EXERCISE INSTRUCTIONS:
An unaltered copy of every line below is the expected output.

RECORDS FOR THE TASK:
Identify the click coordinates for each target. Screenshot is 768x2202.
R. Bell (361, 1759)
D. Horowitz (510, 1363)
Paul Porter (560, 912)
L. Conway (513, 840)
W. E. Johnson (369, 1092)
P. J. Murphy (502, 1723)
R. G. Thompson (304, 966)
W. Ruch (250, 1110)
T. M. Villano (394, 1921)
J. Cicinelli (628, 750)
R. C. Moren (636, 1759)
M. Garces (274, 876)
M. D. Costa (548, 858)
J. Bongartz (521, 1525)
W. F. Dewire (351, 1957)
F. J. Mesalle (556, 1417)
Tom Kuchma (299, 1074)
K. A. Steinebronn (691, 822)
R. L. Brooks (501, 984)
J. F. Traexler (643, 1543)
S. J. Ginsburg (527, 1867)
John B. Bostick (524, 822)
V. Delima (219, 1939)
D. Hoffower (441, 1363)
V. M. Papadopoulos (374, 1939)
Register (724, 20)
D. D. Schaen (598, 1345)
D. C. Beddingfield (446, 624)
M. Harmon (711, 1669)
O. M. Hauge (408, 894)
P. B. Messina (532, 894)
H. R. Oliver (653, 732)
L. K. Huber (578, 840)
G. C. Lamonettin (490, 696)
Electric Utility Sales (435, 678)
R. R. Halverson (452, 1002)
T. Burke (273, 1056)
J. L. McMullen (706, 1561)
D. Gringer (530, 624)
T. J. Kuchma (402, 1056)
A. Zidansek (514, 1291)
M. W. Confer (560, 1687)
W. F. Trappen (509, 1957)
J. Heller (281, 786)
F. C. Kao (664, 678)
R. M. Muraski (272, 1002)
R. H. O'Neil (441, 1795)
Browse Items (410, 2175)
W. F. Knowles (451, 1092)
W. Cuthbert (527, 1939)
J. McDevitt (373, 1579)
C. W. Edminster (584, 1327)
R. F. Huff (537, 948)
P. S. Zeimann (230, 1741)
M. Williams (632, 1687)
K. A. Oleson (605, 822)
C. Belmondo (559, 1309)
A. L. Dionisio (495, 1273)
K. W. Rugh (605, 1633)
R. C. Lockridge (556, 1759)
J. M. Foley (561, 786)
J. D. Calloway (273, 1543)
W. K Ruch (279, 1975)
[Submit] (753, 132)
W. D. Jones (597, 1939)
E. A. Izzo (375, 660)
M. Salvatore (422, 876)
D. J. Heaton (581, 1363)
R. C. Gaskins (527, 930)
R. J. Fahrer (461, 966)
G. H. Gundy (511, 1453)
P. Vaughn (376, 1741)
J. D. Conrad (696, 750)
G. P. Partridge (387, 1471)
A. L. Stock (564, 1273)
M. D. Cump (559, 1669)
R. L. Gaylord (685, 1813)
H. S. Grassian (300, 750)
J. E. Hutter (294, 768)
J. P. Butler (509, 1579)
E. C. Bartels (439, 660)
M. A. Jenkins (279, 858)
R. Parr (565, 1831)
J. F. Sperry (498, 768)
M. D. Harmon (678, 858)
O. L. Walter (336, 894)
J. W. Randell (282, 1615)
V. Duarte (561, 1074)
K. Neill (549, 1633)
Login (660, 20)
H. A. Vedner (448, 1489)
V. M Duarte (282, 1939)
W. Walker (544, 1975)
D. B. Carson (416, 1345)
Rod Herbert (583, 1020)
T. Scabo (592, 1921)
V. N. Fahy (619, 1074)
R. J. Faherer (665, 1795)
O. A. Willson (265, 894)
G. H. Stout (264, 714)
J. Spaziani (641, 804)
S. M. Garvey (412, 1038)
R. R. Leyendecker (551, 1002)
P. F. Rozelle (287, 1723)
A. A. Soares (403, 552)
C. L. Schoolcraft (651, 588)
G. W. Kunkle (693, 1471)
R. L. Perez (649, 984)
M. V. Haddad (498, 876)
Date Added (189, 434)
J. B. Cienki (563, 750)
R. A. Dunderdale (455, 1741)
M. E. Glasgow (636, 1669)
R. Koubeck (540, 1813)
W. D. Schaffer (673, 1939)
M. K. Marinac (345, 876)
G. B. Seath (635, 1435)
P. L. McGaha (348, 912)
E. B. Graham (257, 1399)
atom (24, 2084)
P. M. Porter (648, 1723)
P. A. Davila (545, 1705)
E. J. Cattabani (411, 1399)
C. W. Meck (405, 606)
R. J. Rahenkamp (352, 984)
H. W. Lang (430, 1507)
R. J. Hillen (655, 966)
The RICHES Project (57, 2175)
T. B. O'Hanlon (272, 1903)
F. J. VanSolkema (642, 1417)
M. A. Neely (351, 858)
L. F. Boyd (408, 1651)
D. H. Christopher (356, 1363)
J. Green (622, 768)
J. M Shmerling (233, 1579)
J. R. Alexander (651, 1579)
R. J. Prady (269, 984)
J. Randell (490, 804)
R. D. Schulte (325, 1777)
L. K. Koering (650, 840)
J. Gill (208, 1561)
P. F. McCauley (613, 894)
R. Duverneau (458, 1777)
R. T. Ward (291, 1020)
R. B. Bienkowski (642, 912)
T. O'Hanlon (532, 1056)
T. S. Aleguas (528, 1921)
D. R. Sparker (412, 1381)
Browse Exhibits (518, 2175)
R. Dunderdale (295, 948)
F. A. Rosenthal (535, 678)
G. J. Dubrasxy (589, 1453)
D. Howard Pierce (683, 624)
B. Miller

SOLUTION TO THIS PROBLEM:
Identify the click coordinates for each target. Screenshot is 768x2202.
R. Bell (361, 1759)
D. Horowitz (510, 1363)
Paul Porter (560, 912)
L. Conway (513, 840)
W. E. Johnson (369, 1092)
P. J. Murphy (502, 1723)
R. G. Thompson (304, 966)
W. Ruch (250, 1110)
T. M. Villano (394, 1921)
J. Cicinelli (628, 750)
R. C. Moren (636, 1759)
M. Garces (274, 876)
M. D. Costa (548, 858)
J. Bongartz (521, 1525)
W. F. Dewire (351, 1957)
F. J. Mesalle (556, 1417)
Tom Kuchma (299, 1074)
K. A. Steinebronn (691, 822)
R. L. Brooks (501, 984)
J. F. Traexler (643, 1543)
S. J. Ginsburg (527, 1867)
John B. Bostick (524, 822)
V. Delima (219, 1939)
D. Hoffower (441, 1363)
V. M. Papadopoulos (374, 1939)
Register (724, 20)
D. D. Schaen (598, 1345)
D. C. Beddingfield (446, 624)
M. Harmon (711, 1669)
O. M. Hauge (408, 894)
P. B. Messina (532, 894)
H. R. Oliver (653, 732)
L. K. Huber (578, 840)
G. C. Lamonettin (490, 696)
Electric Utility Sales (435, 678)
R. R. Halverson (452, 1002)
T. Burke (273, 1056)
J. L. McMullen (706, 1561)
D. Gringer (530, 624)
T. J. Kuchma (402, 1056)
A. Zidansek (514, 1291)
M. W. Confer (560, 1687)
W. F. Trappen (509, 1957)
J. Heller (281, 786)
F. C. Kao (664, 678)
R. M. Muraski (272, 1002)
R. H. O'Neil (441, 1795)
Browse Items (410, 2175)
W. F. Knowles (451, 1092)
W. Cuthbert (527, 1939)
J. McDevitt (373, 1579)
C. W. Edminster (584, 1327)
R. F. Huff (537, 948)
P. S. Zeimann (230, 1741)
M. Williams (632, 1687)
K. A. Oleson (605, 822)
C. Belmondo (559, 1309)
A. L. Dionisio (495, 1273)
K. W. Rugh (605, 1633)
R. C. Lockridge (556, 1759)
J. M. Foley (561, 786)
J. D. Calloway (273, 1543)
W. K Ruch (279, 1975)
[Submit] (753, 132)
W. D. Jones (597, 1939)
E. A. Izzo (375, 660)
M. Salvatore (422, 876)
D. J. Heaton (581, 1363)
R. C. Gaskins (527, 930)
R. J. Fahrer (461, 966)
G. H. Gundy (511, 1453)
P. Vaughn (376, 1741)
J. D. Conrad (696, 750)
G. P. Partridge (387, 1471)
A. L. Stock (564, 1273)
M. D. Cump (559, 1669)
R. L. Gaylord (685, 1813)
H. S. Grassian (300, 750)
J. E. Hutter (294, 768)
J. P. Butler (509, 1579)
E. C. Bartels (439, 660)
M. A. Jenkins (279, 858)
R. Parr (565, 1831)
J. F. Sperry (498, 768)
M. D. Harmon (678, 858)
O. L. Walter (336, 894)
J. W. Randell (282, 1615)
V. Duarte (561, 1074)
K. Neill (549, 1633)
Login (660, 20)
H. A. Vedner (448, 1489)
V. M Duarte (282, 1939)
W. Walker (544, 1975)
D. B. Carson (416, 1345)
Rod Herbert (583, 1020)
T. Scabo (592, 1921)
V. N. Fahy (619, 1074)
R. J. Faherer (665, 1795)
O. A. Willson (265, 894)
G. H. Stout (264, 714)
J. Spaziani (641, 804)
S. M. Garvey (412, 1038)
R. R. Leyendecker (551, 1002)
P. F. Rozelle (287, 1723)
A. A. Soares (403, 552)
C. L. Schoolcraft (651, 588)
G. W. Kunkle (693, 1471)
R. L. Perez (649, 984)
M. V. Haddad (498, 876)
Date Added (189, 434)
J. B. Cienki (563, 750)
R. A. Dunderdale (455, 1741)
M. E. Glasgow (636, 1669)
R. Koubeck (540, 1813)
W. D. Schaffer (673, 1939)
M. K. Marinac (345, 876)
G. B. Seath (635, 1435)
P. L. McGaha (348, 912)
E. B. Graham (257, 1399)
atom (24, 2084)
P. M. Porter (648, 1723)
P. A. Davila (545, 1705)
E. J. Cattabani (411, 1399)
C. W. Meck (405, 606)
R. J. Rahenkamp (352, 984)
H. W. Lang (430, 1507)
R. J. Hillen (655, 966)
The RICHES Project (57, 2175)
T. B. O'Hanlon (272, 1903)
F. J. VanSolkema (642, 1417)
M. A. Neely (351, 858)
L. F. Boyd (408, 1651)
D. H. Christopher (356, 1363)
J. Green (622, 768)
J. M Shmerling (233, 1579)
J. R. Alexander (651, 1579)
R. J. Prady (269, 984)
J. Randell (490, 804)
R. D. Schulte (325, 1777)
L. K. Koering (650, 840)
J. Gill (208, 1561)
P. F. McCauley (613, 894)
R. Duverneau (458, 1777)
R. T. Ward (291, 1020)
R. B. Bienkowski (642, 912)
T. O'Hanlon (532, 1056)
T. S. Aleguas (528, 1921)
D. R. Sparker (412, 1381)
Browse Exhibits (518, 2175)
R. Dunderdale (295, 948)
F. A. Rosenthal (535, 678)
G. J. Dubrasxy (589, 1453)
D. Howard Pierce (683, 624)
B. Miller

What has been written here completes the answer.